§ Problem to solve
All of the data should be restated exactly as it stands.

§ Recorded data
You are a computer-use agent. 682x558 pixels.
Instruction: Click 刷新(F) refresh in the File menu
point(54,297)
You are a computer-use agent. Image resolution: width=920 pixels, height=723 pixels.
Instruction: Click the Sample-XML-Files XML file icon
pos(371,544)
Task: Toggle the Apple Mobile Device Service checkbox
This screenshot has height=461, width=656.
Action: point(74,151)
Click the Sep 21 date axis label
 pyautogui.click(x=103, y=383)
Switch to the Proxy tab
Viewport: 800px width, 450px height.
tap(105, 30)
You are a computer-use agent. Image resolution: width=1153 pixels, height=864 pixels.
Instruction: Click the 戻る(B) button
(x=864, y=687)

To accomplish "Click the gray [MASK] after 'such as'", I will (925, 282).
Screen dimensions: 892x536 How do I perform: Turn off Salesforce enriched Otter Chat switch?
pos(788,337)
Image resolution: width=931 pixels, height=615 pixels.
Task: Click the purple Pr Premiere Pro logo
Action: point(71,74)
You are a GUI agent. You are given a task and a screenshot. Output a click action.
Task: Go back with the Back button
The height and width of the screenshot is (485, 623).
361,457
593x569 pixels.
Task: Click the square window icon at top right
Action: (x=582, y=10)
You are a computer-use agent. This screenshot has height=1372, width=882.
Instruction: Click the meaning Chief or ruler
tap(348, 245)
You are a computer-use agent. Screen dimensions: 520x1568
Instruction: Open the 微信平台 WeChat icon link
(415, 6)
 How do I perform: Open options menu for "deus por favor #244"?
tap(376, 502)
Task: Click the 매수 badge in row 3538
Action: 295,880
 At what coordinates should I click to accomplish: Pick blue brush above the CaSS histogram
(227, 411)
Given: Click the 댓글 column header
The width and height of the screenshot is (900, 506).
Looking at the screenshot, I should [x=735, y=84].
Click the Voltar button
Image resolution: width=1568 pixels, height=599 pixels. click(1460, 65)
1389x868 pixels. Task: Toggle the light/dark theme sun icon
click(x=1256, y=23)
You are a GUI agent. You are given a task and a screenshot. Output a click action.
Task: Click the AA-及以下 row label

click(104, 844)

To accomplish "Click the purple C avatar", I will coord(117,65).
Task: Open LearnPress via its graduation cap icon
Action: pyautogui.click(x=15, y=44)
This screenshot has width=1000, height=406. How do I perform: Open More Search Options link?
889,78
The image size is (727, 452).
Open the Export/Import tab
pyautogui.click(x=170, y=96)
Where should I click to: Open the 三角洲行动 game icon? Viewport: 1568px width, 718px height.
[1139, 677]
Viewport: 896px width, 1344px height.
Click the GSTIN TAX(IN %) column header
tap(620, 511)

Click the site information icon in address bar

§ Exercise solution
You are a computer-use agent. 682x558 pixels.
Instruction: Click 刷新(F) refresh in the File menu
point(54,297)
You are a computer-use agent. Image resolution: width=920 pixels, height=723 pixels.
Instruction: Click the Sample-XML-Files XML file icon
pos(371,544)
Task: Toggle the Apple Mobile Device Service checkbox
This screenshot has height=461, width=656.
Action: point(74,151)
Click the Sep 21 date axis label
 pyautogui.click(x=103, y=383)
Switch to the Proxy tab
Viewport: 800px width, 450px height.
tap(105, 30)
You are a computer-use agent. Image resolution: width=1153 pixels, height=864 pixels.
Instruction: Click the 戻る(B) button
(x=864, y=687)

To accomplish "Click the gray [MASK] after 'such as'", I will (925, 282).
Screen dimensions: 892x536 How do I perform: Turn off Salesforce enriched Otter Chat switch?
pos(788,337)
Image resolution: width=931 pixels, height=615 pixels.
Task: Click the purple Pr Premiere Pro logo
Action: point(71,74)
You are a GUI agent. You are given a task and a screenshot. Output a click action.
Task: Go back with the Back button
The height and width of the screenshot is (485, 623).
361,457
593x569 pixels.
Task: Click the square window icon at top right
Action: (x=582, y=10)
You are a computer-use agent. This screenshot has height=1372, width=882.
Instruction: Click the meaning Chief or ruler
tap(348, 245)
You are a computer-use agent. Screen dimensions: 520x1568
Instruction: Open the 微信平台 WeChat icon link
(415, 6)
 How do I perform: Open options menu for "deus por favor #244"?
tap(376, 502)
Task: Click the 매수 badge in row 3538
Action: 295,880
 At what coordinates should I click to accomplish: Pick blue brush above the CaSS histogram
(227, 411)
Given: Click the 댓글 column header
The width and height of the screenshot is (900, 506).
Looking at the screenshot, I should [x=735, y=84].
Click the Voltar button
Image resolution: width=1568 pixels, height=599 pixels. click(1460, 65)
1389x868 pixels. Task: Toggle the light/dark theme sun icon
click(x=1256, y=23)
You are a GUI agent. You are given a task and a screenshot. Output a click action.
Task: Click the AA-及以下 row label

click(104, 844)

To accomplish "Click the purple C avatar", I will coord(117,65).
Task: Open LearnPress via its graduation cap icon
Action: pyautogui.click(x=15, y=44)
This screenshot has width=1000, height=406. How do I perform: Open More Search Options link?
889,78
The image size is (727, 452).
Open the Export/Import tab
pyautogui.click(x=170, y=96)
Where should I click to: Open the 三角洲行动 game icon? Viewport: 1568px width, 718px height.
[1139, 677]
Viewport: 896px width, 1344px height.
Click the GSTIN TAX(IN %) column header
tap(620, 511)

Click the site information icon in address bar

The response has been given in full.